The University of Maine at Augusta is itself an innovation. Our history tells us that 50 years ago, there was no college or university in Augusta – and when UMA held its first classes on September 12 1965, it had no campus of its own. Our first classrooms were in Cony High School, set aside for use after school hours; that’s innovative. Our bookstore was fit into a Cony High School coat closet; that’s innovative[ii]. Even these humble beginnings were not completely new, but based on what came before: an existing school, repurposed and reimagined. In its next 50 years, UMA will rely on already existing strengths as it finds innovative new ways to fulfill its purpose.
And what is that purpose? What is a university for? At first glance, it may appear to some that a university is a business selling a product called a diploma to customers called students. Once purchased, the diploma product can be redeemed by the customer for future economic profit. Well, it certainly takes money for a person to live and for a university to run. But is an education just another consumer purchase? Is a university an assembly-line factory? Are faculty here to sell? Are students here to shop?
I think not. We are here because we share a dream. We dream of becoming more than we are. We dream of remaking ourselves, putting parts of our lives that came before together with something new and adding an animating spark. We know this dream of innovation can come true because we see it happen here every day — for some sooner, for some a bit later. The poet Adelaide Anne Procter shares a truth we at UMA know well: if we miss our first shot at remaking ourselves a second chance, a third chance will come. It is never too late. Procter writes:
“Have we not all, amid life’s petty strife,
Some pure ideal of a noble life
That once seemed possible?

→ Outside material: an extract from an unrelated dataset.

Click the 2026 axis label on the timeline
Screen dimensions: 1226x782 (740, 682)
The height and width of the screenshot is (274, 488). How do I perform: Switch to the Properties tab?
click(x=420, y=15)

Did we not hear
The flutter of its wings, and feel it near,
And just within our reach? It was. And yet
We lost it in this daily jar and fret,
And now live idle in a vague regret;
But still our place is kept, and it will wait,
Ready for us to fill it, soon or late.
No star is ever lost we once have seen,
We always may be what we might have been[iii].”
This is the heart of innovation: to draw from what came before, to honor those who inspire your work today, to dream of being more than you are.
[i] Shelley, Mary. 1818. Frankenstein, or, the Modern Prometheus. London: Lackington, Hughes, Harding, Mavor and Jones.
[ii] Brookes, Kenneth. 1977. The Story of the University of Maine at Augusta: The Jewett Years. University of Maine at Augusta publication.
[iii] Procter, Adelaide Anne. 1864. “A Legend of Provence” (excerpt). P. 191 in The Poems of Adelaide A. Procter. Boston: Ticknor and Fields.